START Task input

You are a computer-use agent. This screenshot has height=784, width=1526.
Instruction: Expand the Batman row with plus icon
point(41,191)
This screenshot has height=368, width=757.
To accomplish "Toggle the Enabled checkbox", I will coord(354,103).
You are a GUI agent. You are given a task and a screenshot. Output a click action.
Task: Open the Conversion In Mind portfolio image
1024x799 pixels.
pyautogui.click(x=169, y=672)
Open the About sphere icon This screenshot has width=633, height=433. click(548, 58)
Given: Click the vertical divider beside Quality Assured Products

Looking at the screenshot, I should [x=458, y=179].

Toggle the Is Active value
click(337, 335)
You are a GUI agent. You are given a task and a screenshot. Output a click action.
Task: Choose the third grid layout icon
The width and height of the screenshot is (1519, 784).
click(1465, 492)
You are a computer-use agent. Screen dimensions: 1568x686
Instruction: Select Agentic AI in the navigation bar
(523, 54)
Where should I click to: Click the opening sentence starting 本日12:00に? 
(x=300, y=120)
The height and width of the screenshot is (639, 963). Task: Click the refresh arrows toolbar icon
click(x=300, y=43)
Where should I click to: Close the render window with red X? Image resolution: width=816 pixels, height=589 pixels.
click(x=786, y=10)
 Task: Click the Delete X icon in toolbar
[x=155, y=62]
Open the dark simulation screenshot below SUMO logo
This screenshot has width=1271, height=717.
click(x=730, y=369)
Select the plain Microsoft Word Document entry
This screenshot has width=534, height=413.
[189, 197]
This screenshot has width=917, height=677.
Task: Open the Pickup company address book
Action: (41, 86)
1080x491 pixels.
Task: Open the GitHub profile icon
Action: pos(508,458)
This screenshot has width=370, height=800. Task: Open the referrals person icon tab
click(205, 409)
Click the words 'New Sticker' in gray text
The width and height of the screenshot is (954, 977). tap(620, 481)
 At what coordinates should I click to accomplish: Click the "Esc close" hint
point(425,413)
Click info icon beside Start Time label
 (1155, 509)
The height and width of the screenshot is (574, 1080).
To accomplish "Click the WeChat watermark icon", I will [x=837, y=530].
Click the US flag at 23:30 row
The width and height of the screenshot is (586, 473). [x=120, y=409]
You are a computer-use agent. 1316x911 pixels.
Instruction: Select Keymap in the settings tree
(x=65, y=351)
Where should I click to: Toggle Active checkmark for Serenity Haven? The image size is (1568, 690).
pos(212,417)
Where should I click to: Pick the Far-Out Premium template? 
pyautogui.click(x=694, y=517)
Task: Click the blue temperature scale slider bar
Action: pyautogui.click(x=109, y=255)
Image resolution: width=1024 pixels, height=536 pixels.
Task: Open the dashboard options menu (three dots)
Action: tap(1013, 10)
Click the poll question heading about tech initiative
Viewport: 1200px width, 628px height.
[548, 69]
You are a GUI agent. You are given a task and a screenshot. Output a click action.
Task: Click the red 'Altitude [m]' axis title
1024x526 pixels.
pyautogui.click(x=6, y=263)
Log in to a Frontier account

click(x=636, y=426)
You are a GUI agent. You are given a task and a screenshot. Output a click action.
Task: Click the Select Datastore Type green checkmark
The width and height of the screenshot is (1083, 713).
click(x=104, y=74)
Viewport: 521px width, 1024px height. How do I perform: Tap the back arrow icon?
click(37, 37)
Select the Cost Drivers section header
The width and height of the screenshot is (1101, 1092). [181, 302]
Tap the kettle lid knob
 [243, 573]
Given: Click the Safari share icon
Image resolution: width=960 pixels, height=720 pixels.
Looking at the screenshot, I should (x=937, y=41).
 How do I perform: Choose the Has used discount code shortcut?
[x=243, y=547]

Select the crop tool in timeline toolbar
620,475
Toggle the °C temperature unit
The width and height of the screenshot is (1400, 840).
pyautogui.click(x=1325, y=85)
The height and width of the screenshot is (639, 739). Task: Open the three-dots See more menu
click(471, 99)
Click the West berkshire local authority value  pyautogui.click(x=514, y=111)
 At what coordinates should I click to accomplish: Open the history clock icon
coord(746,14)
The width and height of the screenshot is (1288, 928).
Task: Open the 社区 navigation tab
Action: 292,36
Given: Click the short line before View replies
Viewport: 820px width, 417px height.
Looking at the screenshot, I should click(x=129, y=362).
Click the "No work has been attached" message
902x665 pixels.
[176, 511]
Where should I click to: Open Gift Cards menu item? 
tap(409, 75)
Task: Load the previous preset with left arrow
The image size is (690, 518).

END Task input

Aim of the task =
All of the entries must be printed again exactly as given.

Answer area =
You are a computer-use agent. This screenshot has height=784, width=1526.
Instruction: Expand the Batman row with plus icon
point(41,191)
This screenshot has height=368, width=757.
To accomplish "Toggle the Enabled checkbox", I will coord(354,103).
You are a GUI agent. You are given a task and a screenshot. Output a click action.
Task: Open the Conversion In Mind portfolio image
1024x799 pixels.
pyautogui.click(x=169, y=672)
Open the About sphere icon This screenshot has width=633, height=433. click(548, 58)
Given: Click the vertical divider beside Quality Assured Products

Looking at the screenshot, I should [x=458, y=179].

Toggle the Is Active value
click(337, 335)
You are a GUI agent. You are given a task and a screenshot. Output a click action.
Task: Choose the third grid layout icon
The width and height of the screenshot is (1519, 784).
click(1465, 492)
You are a computer-use agent. Screen dimensions: 1568x686
Instruction: Select Agentic AI in the navigation bar
(523, 54)
Where should I click to: Click the opening sentence starting 本日12:00に? 
(x=300, y=120)
The height and width of the screenshot is (639, 963). Task: Click the refresh arrows toolbar icon
click(x=300, y=43)
Where should I click to: Close the render window with red X? Image resolution: width=816 pixels, height=589 pixels.
click(x=786, y=10)
 Task: Click the Delete X icon in toolbar
[x=155, y=62]
Open the dark simulation screenshot below SUMO logo
This screenshot has width=1271, height=717.
click(x=730, y=369)
Select the plain Microsoft Word Document entry
This screenshot has width=534, height=413.
[189, 197]
This screenshot has width=917, height=677.
Task: Open the Pickup company address book
Action: (41, 86)
1080x491 pixels.
Task: Open the GitHub profile icon
Action: pos(508,458)
This screenshot has width=370, height=800. Task: Open the referrals person icon tab
click(205, 409)
Click the words 'New Sticker' in gray text
The width and height of the screenshot is (954, 977). tap(620, 481)
 At what coordinates should I click to accomplish: Click the "Esc close" hint
point(425,413)
Click info icon beside Start Time label
 (1155, 509)
The height and width of the screenshot is (574, 1080).
To accomplish "Click the WeChat watermark icon", I will [x=837, y=530].
Click the US flag at 23:30 row
The width and height of the screenshot is (586, 473). [x=120, y=409]
You are a computer-use agent. 1316x911 pixels.
Instruction: Select Keymap in the settings tree
(x=65, y=351)
Where should I click to: Toggle Active checkmark for Serenity Haven? The image size is (1568, 690).
pos(212,417)
Where should I click to: Pick the Far-Out Premium template? 
pyautogui.click(x=694, y=517)
Task: Click the blue temperature scale slider bar
Action: pyautogui.click(x=109, y=255)
Image resolution: width=1024 pixels, height=536 pixels.
Task: Open the dashboard options menu (three dots)
Action: tap(1013, 10)
Click the poll question heading about tech initiative
Viewport: 1200px width, 628px height.
[548, 69]
You are a GUI agent. You are given a task and a screenshot. Output a click action.
Task: Click the red 'Altitude [m]' axis title
1024x526 pixels.
pyautogui.click(x=6, y=263)
Log in to a Frontier account

click(x=636, y=426)
You are a GUI agent. You are given a task and a screenshot. Output a click action.
Task: Click the Select Datastore Type green checkmark
The width and height of the screenshot is (1083, 713).
click(x=104, y=74)
Viewport: 521px width, 1024px height. How do I perform: Tap the back arrow icon?
click(37, 37)
Select the Cost Drivers section header
The width and height of the screenshot is (1101, 1092). [181, 302]
Tap the kettle lid knob
 [243, 573]
Given: Click the Safari share icon
Image resolution: width=960 pixels, height=720 pixels.
Looking at the screenshot, I should (x=937, y=41).
 How do I perform: Choose the Has used discount code shortcut?
[x=243, y=547]

Select the crop tool in timeline toolbar
620,475
Toggle the °C temperature unit
The width and height of the screenshot is (1400, 840).
pyautogui.click(x=1325, y=85)
The height and width of the screenshot is (639, 739). Task: Open the three-dots See more menu
click(471, 99)
Click the West berkshire local authority value  pyautogui.click(x=514, y=111)
 At what coordinates should I click to accomplish: Open the history clock icon
coord(746,14)
The width and height of the screenshot is (1288, 928).
Task: Open the 社区 navigation tab
Action: 292,36
Given: Click the short line before View replies
Viewport: 820px width, 417px height.
Looking at the screenshot, I should click(x=129, y=362).
Click the "No work has been attached" message
902x665 pixels.
[176, 511]
Where should I click to: Open Gift Cards menu item? 
tap(409, 75)
Task: Load the previous preset with left arrow
The image size is (690, 518).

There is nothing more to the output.